Sometimes defining classification and anomaly detection as two distinct machine learning problems can get tricky. So, guess what? We decided to write a blog post about it because we find the most meaningful posts are the ones that define difficult to understand topics.
Classification is a type of machine learning aimed at classifying observations into two or more classes. It is a type of supervised learning in which the data has class labels and the target is always categorical as opposed to regression in which the target is a continuous number. In classification we typically want to balance the class labels so all classes have equal importance. Why is balancing important in classification? Think of the lottery: the majority class would be be losers and if we just always guess "lose" we will be very accurate, but this completely ignores the minority class of winners.
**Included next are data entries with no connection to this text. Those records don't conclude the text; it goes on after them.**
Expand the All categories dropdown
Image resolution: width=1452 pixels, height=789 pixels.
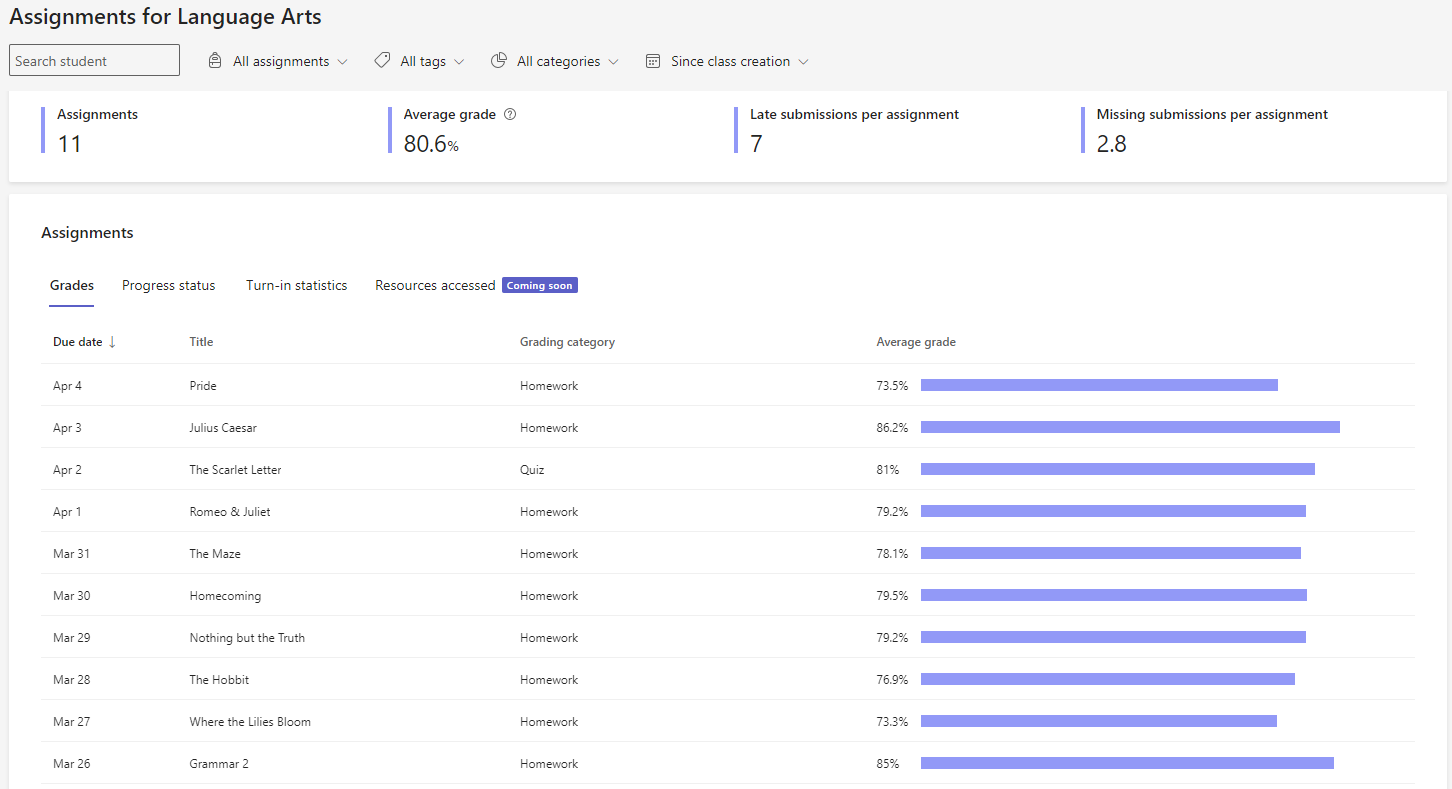click(567, 61)
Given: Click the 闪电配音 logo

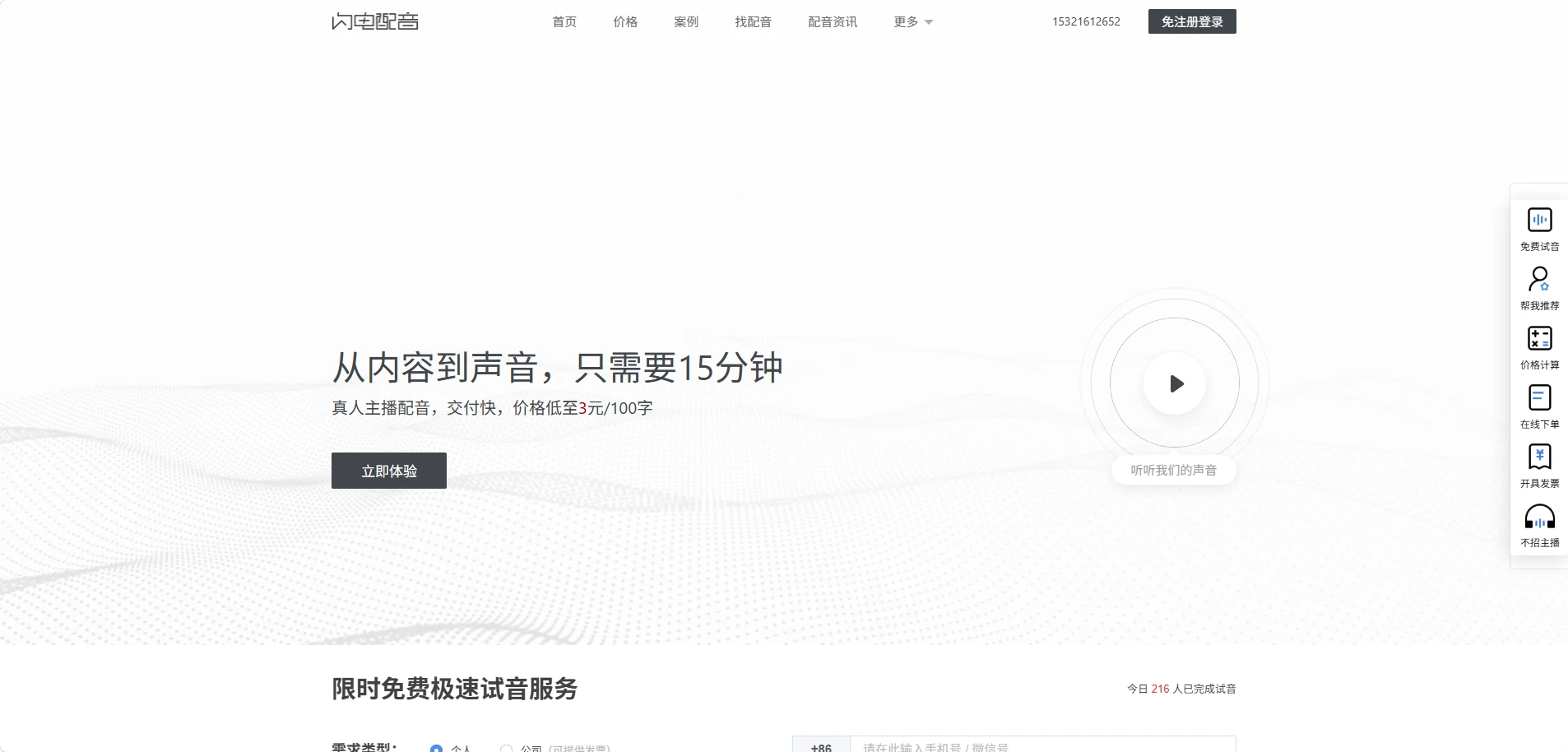Looking at the screenshot, I should tap(375, 21).
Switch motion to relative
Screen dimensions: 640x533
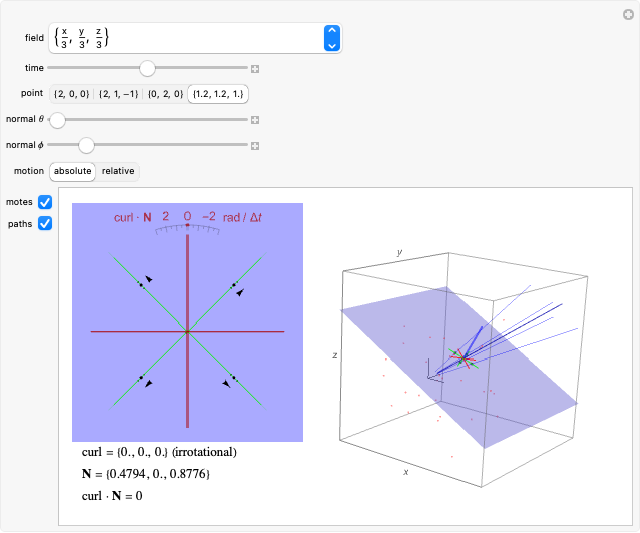118,171
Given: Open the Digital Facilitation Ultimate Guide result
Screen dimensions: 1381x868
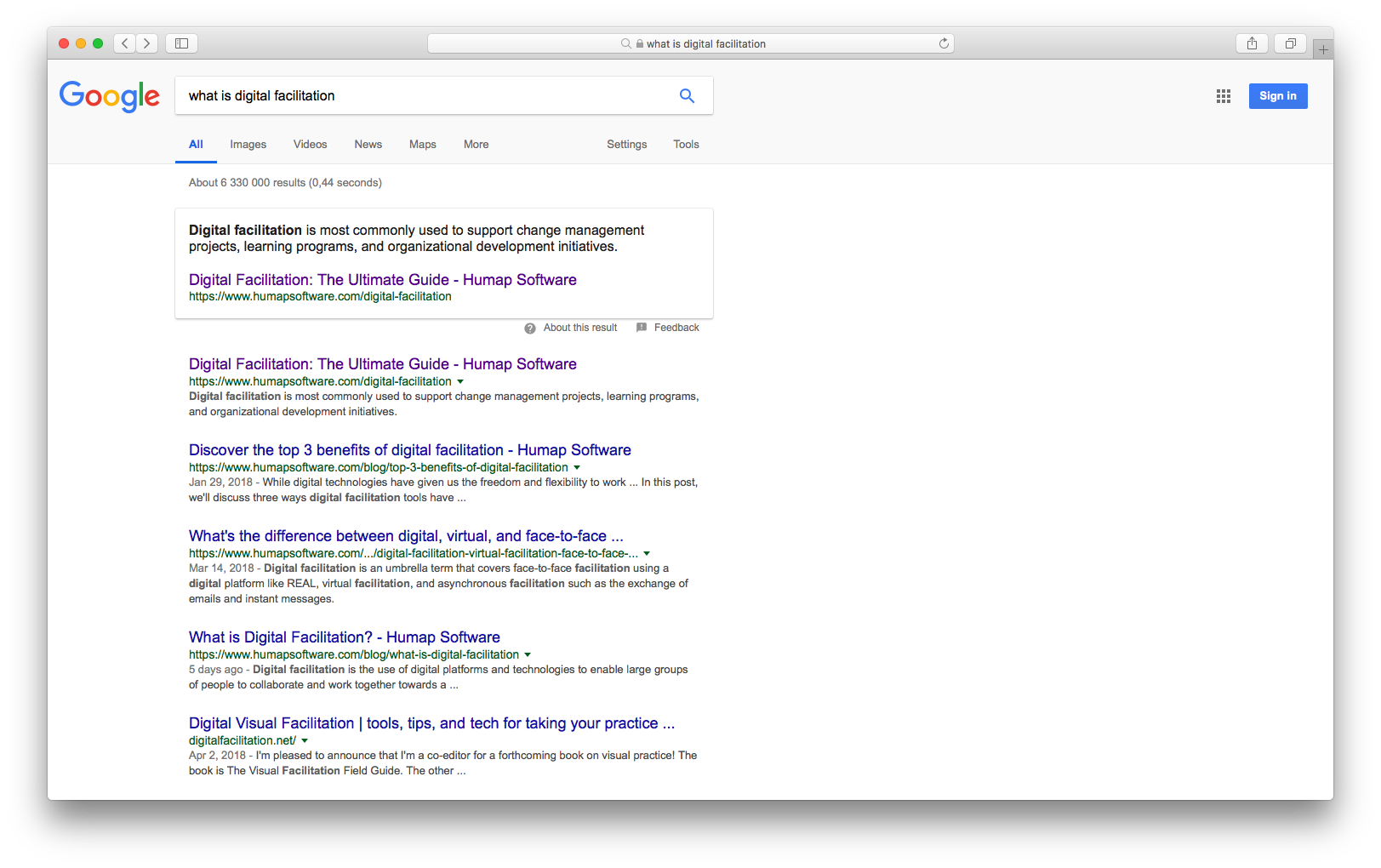Looking at the screenshot, I should [382, 363].
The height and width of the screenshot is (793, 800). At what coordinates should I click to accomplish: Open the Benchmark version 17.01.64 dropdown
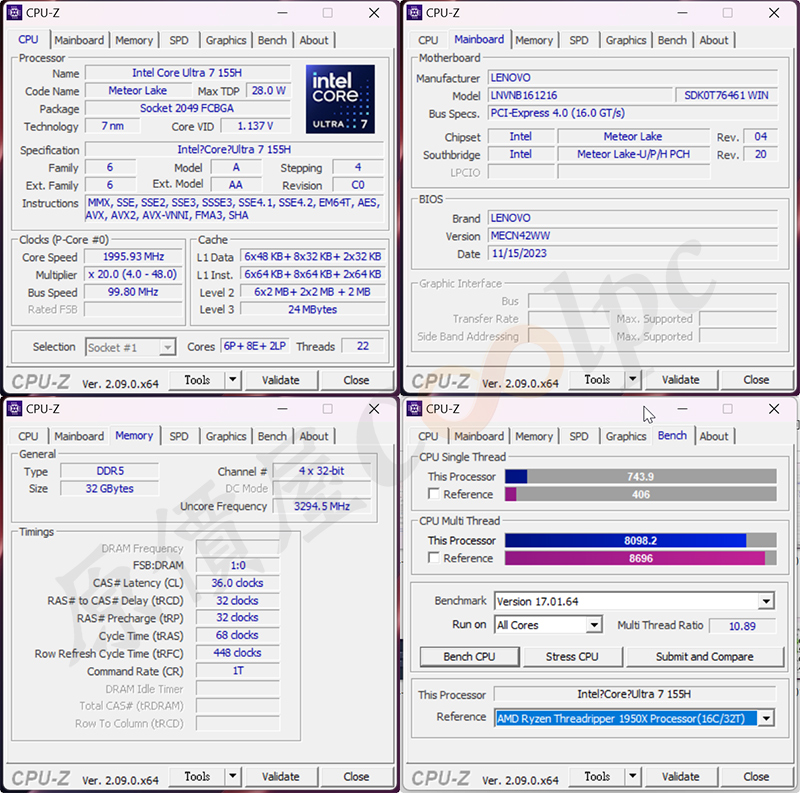765,602
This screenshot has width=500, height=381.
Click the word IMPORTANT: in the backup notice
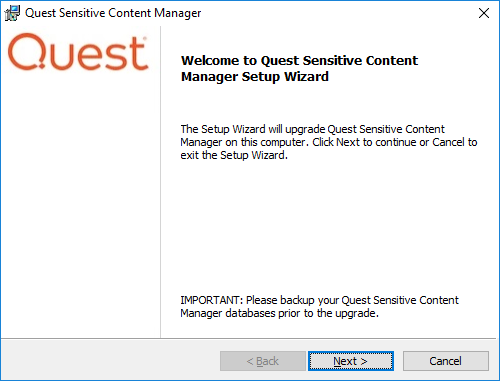pyautogui.click(x=211, y=300)
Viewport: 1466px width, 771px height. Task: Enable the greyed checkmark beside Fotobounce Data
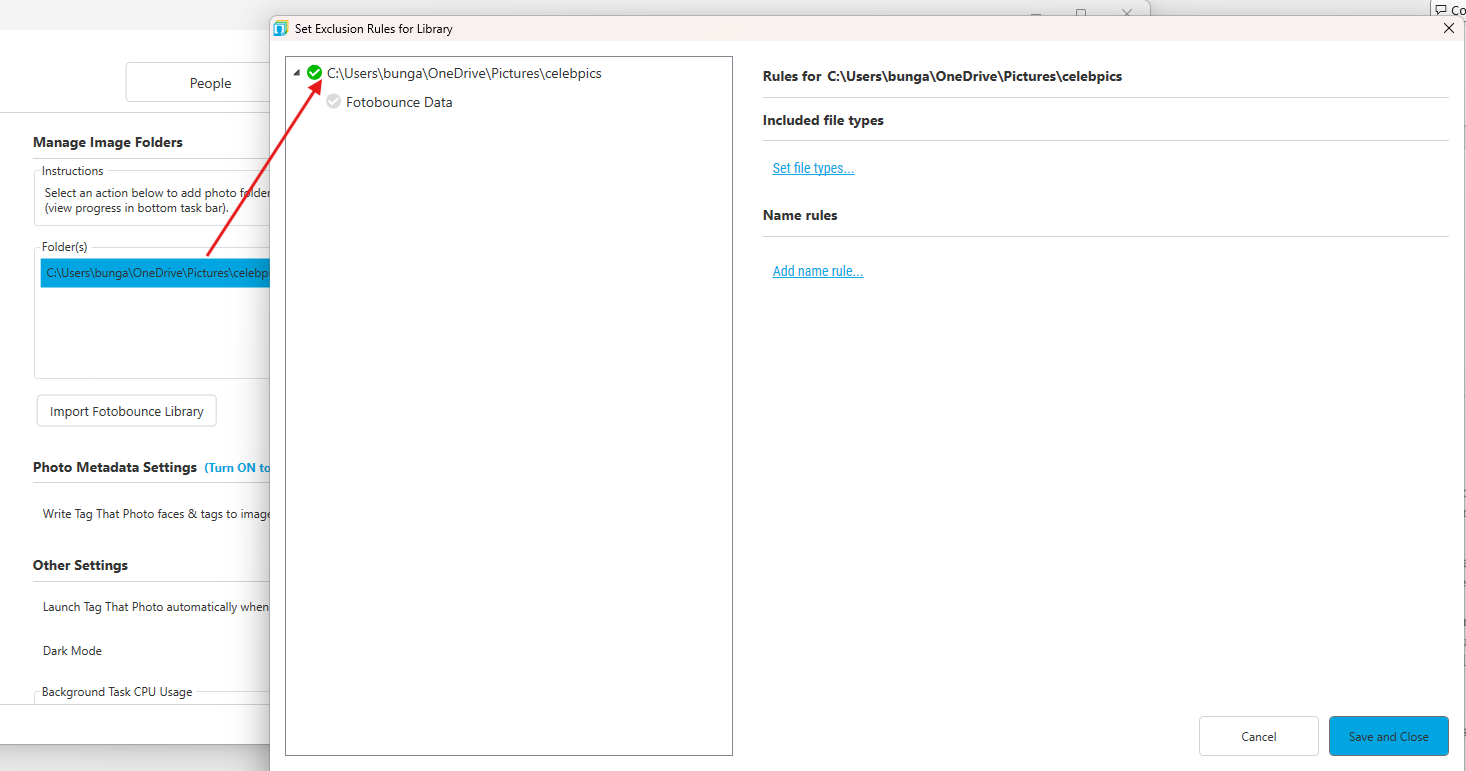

Anomaly detection is at its core classification, but there are some important distinctions to be made between the two. In anomaly detection you distinguish between "normal" and "anomalous" observations. Anomalous observations do not conform to the expected pattern of other observations in a data set. Because anomalous events are, by definition, rare events it can be implied that data sets are going to be imbalanced.
Also, you have to consider that there are actually three main types of anomaly detection:
- Supervised anomaly detection - This is a fancy way of saying classification because the anomalous and normal observations are labeled. This sort of anomaly detection is handled by creating a classification model of typical vs. anomalous observations.
- Semi-supervised anomaly detection - The techniques for this area of anomaly detection assume that the data set is only partially labeled.
- Unsupervised anomaly detection - In this area of anomaly detection, the observations used to build a model are unlabeled. Algorithms for this type of anomaly detection assume that the normal behavior occurs far more frequently than anomalous behavior.
So yes, supervised anomaly detection is actually classification, but anomaly detection and classification are two very different machine learning problems. When differentiating the two you should determine if you have labeled classes and whether you want to distinguish "anomalous" from "normal" observations that are imbalanced.